Wow - I have seen a lot of strange, sad comments in here. The one that takes the cake: "Consider you save your laptop from melting down, even alienware laptops will eventually die from gaming." Wow. Obviously someone that never owned an Alienware. I have seen dead Alienwares, certainly. The last one had someone drop a couch on the screen. Seriously. None dead from gaming.
So, lets look at a few things folks.
1: All of you commenting on the 4x electrical connection misread the statement in the article. "The input card looked like it was a PCI-Express 8x card, and upon asking we were told that it was actually operating over just four lanes" The INPUT card. You know, the one with the USB ports on it. THAT is the card running on 4x lanes. Now then, looking at:
http://ark.intel.com/products/78930/Intel-Core-i7-4710HQ-Processor-6M-Cache-up-to-3_50-GHz , it appears the CPU only supports 16 lanes total. So something has to happen here. Most likely (this is a guess) there is an electronic switching device internally to send 16 lanes to the GPU and 4 lanes to the IO. Consider for a moment, that there are up to 8 PCI-E 2.0 lanes offered up by the PCH. It is very possible that 4 lanes are being used for the IO device, and the last 4 used by the system internally. Audio and 1 Gig-E port are supplied by the PCH, so the remainder could easily be used for the M.2 ports... There is a lot of complaining done about bandwidth, when the chip itself is certainly capable of it, and NOTHING so far has indicated that bandwidth is actually an issue.

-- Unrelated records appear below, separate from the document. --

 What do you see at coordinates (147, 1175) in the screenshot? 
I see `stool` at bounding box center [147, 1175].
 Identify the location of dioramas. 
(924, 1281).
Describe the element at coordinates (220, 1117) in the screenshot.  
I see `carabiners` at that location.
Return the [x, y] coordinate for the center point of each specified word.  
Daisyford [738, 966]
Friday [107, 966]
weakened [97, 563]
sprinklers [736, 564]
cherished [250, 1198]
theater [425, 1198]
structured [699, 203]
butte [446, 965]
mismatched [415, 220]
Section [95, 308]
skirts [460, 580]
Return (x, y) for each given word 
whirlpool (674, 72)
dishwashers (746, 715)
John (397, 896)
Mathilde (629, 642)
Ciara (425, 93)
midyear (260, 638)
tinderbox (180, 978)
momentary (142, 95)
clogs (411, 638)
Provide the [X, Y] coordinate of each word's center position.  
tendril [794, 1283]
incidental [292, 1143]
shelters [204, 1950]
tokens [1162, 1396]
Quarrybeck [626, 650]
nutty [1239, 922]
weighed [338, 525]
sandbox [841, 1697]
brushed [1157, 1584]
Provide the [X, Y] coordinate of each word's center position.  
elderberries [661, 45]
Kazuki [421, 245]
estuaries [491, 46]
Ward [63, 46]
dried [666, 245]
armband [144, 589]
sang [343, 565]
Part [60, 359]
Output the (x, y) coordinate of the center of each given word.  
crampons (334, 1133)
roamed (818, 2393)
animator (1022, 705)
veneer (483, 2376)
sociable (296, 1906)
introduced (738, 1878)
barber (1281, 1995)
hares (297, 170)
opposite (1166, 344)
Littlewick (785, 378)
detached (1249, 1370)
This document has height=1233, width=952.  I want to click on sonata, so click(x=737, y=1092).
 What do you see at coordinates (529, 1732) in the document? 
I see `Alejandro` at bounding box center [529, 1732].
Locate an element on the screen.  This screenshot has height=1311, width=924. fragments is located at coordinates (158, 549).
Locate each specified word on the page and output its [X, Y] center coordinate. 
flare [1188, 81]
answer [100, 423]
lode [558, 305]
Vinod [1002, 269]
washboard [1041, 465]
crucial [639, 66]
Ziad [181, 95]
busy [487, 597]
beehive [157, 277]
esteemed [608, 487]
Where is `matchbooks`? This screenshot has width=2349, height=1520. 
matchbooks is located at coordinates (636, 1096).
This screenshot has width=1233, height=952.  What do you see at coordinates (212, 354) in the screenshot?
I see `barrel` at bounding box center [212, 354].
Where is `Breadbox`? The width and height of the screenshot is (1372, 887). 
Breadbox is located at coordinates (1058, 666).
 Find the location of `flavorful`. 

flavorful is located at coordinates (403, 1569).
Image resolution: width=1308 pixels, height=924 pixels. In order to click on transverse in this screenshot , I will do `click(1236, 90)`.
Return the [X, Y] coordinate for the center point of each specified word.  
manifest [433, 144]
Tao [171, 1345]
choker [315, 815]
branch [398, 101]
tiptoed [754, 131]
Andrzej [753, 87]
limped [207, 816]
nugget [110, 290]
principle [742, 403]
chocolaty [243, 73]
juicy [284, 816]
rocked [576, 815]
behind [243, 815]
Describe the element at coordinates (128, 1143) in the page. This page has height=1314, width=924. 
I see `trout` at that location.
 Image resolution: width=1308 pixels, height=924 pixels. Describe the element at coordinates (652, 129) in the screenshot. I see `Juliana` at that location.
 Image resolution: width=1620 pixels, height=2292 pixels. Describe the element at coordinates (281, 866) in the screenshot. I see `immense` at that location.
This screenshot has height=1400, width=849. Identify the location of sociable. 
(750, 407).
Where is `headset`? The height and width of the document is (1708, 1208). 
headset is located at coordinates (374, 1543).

Now, lets look at the REAL issues that came with this. First and foremost, Alienware did away with CPU and GPU upgrades across their entire mobile lineup. They also limited the amount of RAM available (from 4 slots on the 17 to 2 slots - thus a 16GB limit), limited the VRAM on the GTX980m (from 8GB to 4), did away with metal chassis (to a carbon fiber/plastic mix), and killed the 18 entirely - so no more SLI.